*** Data supplied Section Begins ***

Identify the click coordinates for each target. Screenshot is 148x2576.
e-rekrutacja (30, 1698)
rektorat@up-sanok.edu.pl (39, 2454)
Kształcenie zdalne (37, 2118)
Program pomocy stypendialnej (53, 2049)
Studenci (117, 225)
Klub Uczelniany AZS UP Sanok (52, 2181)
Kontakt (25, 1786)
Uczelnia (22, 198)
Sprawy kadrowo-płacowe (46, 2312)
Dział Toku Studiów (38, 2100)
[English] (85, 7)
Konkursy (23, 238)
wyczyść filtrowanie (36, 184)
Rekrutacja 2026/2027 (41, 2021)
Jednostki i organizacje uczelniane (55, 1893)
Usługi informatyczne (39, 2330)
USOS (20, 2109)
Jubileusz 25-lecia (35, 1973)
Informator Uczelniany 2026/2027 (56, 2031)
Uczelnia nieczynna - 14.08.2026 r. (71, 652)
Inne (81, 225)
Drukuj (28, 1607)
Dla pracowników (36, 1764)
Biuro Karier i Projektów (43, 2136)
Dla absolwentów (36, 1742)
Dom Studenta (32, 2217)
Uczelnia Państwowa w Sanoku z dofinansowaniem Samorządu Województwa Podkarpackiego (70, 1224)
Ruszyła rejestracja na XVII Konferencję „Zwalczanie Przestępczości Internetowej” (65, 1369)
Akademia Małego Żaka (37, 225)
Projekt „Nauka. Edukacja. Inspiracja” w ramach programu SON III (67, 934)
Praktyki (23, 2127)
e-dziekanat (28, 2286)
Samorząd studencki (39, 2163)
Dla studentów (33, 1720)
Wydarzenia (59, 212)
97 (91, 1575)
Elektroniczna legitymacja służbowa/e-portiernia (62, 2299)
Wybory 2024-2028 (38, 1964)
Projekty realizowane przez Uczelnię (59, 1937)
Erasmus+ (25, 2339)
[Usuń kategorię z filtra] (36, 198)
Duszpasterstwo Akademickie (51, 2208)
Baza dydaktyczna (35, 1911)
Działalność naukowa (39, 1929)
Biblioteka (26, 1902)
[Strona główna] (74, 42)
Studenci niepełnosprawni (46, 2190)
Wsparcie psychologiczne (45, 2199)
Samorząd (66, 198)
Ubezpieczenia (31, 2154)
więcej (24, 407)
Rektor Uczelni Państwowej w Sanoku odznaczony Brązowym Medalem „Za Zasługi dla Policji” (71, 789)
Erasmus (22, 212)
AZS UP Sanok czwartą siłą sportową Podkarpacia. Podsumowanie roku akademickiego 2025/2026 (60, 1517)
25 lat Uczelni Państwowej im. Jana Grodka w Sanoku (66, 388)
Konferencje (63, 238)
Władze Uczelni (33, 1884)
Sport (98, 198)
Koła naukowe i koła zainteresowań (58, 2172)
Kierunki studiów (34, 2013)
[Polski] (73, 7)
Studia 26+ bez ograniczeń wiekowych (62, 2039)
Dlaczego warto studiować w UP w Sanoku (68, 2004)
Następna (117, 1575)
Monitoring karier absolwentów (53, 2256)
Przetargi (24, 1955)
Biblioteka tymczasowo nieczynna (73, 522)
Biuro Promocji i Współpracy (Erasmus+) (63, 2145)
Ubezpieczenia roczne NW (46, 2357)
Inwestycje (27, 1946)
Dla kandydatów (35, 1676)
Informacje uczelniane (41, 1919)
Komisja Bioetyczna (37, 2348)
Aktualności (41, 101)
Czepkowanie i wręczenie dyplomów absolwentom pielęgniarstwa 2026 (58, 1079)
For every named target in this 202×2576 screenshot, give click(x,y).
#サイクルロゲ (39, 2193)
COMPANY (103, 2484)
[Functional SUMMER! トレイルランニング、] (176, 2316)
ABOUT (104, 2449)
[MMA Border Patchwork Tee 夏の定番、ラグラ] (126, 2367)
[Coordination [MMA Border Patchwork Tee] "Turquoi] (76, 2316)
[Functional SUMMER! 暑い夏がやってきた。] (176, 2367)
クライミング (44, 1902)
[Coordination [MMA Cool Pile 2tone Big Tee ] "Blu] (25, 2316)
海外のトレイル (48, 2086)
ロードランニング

*** Data supplied Section Ends ***

**Problem to solve:**
The answer consists only of the lines from the one containing "Przetargi (24, 1955)" to the end of the records, each written out exactly.

**Task output:**
Przetargi (24, 1955)
Biblioteka tymczasowo nieczynna (73, 522)
Biuro Promocji i Współpracy (Erasmus+) (63, 2145)
Ubezpieczenia roczne NW (46, 2357)
Inwestycje (27, 1946)
Dla kandydatów (35, 1676)
Informacje uczelniane (41, 1919)
Komisja Bioetyczna (37, 2348)
Aktualności (41, 101)
Czepkowanie i wręczenie dyplomów absolwentom pielęgniarstwa 2026 (58, 1079)
For every named target in this 202×2576 screenshot, give click(x,y).
#サイクルロゲ (39, 2193)
COMPANY (103, 2484)
[Functional SUMMER! トレイルランニング、] (176, 2316)
ABOUT (104, 2449)
[MMA Border Patchwork Tee 夏の定番、ラグラ] (126, 2367)
[Coordination [MMA Border Patchwork Tee] "Turquoi] (76, 2316)
[Functional SUMMER! 暑い夏がやってきた。] (176, 2367)
クライミング (44, 1902)
[Coordination [MMA Cool Pile 2tone Big Tee ] "Blu] (25, 2316)
海外のトレイル (48, 2086)
ロードランニング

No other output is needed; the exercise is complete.